§ Record excerpts
+===+
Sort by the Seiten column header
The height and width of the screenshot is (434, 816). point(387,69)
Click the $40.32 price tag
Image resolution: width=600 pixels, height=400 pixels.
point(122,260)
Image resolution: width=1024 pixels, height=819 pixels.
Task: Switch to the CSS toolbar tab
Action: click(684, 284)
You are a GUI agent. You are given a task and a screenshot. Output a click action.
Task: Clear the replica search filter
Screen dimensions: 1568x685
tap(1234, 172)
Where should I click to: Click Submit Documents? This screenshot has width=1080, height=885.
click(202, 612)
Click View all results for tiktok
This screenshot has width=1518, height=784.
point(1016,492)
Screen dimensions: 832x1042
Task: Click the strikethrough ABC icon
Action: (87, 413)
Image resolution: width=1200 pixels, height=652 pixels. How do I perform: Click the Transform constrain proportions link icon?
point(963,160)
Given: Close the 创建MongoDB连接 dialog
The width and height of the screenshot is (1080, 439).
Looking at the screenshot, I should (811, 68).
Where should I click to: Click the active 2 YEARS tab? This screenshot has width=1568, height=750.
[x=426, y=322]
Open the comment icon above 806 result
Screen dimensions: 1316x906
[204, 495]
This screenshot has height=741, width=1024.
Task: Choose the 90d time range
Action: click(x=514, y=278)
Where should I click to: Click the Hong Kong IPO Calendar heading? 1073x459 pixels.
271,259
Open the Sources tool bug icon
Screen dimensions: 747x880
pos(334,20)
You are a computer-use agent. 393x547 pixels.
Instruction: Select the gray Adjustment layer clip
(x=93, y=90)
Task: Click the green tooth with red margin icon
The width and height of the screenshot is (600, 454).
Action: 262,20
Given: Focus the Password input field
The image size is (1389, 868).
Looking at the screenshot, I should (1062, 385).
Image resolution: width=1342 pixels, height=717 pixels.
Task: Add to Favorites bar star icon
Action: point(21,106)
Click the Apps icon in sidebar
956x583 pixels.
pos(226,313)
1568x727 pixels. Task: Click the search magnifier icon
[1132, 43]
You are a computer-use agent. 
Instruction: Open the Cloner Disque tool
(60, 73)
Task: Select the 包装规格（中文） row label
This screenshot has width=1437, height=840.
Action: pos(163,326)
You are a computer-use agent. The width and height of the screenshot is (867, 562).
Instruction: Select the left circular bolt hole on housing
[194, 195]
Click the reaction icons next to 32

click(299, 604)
+===+
§ Instructions to follow
Copy out the material above in its entirety, exactly.

§ Output below
Sort by the Seiten column header
The height and width of the screenshot is (434, 816). point(387,69)
Click the $40.32 price tag
Image resolution: width=600 pixels, height=400 pixels.
point(122,260)
Image resolution: width=1024 pixels, height=819 pixels.
Task: Switch to the CSS toolbar tab
Action: click(684, 284)
You are a GUI agent. You are given a task and a screenshot. Output a click action.
Task: Clear the replica search filter
Screen dimensions: 1568x685
tap(1234, 172)
Where should I click to: Click Submit Documents? This screenshot has width=1080, height=885.
click(202, 612)
Click View all results for tiktok
This screenshot has width=1518, height=784.
point(1016,492)
Screen dimensions: 832x1042
Task: Click the strikethrough ABC icon
Action: (87, 413)
Image resolution: width=1200 pixels, height=652 pixels. How do I perform: Click the Transform constrain proportions link icon?
point(963,160)
Given: Close the 创建MongoDB连接 dialog
The width and height of the screenshot is (1080, 439).
Looking at the screenshot, I should (811, 68).
Where should I click to: Click the active 2 YEARS tab? This screenshot has width=1568, height=750.
[x=426, y=322]
Open the comment icon above 806 result
Screen dimensions: 1316x906
[204, 495]
This screenshot has height=741, width=1024.
Task: Choose the 90d time range
Action: click(x=514, y=278)
Where should I click to: Click the Hong Kong IPO Calendar heading? 1073x459 pixels.
271,259
Open the Sources tool bug icon
Screen dimensions: 747x880
pos(334,20)
You are a computer-use agent. 393x547 pixels.
Instruction: Select the gray Adjustment layer clip
(x=93, y=90)
Task: Click the green tooth with red margin icon
The width and height of the screenshot is (600, 454).
Action: 262,20
Given: Focus the Password input field
The image size is (1389, 868).
Looking at the screenshot, I should (1062, 385).
Image resolution: width=1342 pixels, height=717 pixels.
Task: Add to Favorites bar star icon
Action: point(21,106)
Click the Apps icon in sidebar
956x583 pixels.
pos(226,313)
1568x727 pixels. Task: Click the search magnifier icon
[1132, 43]
You are a computer-use agent. 
Instruction: Open the Cloner Disque tool
(60, 73)
Task: Select the 包装规格（中文） row label
This screenshot has width=1437, height=840.
Action: pos(163,326)
You are a computer-use agent. The width and height of the screenshot is (867, 562).
Instruction: Select the left circular bolt hole on housing
[194, 195]
Click the reaction icons next to 32

click(299, 604)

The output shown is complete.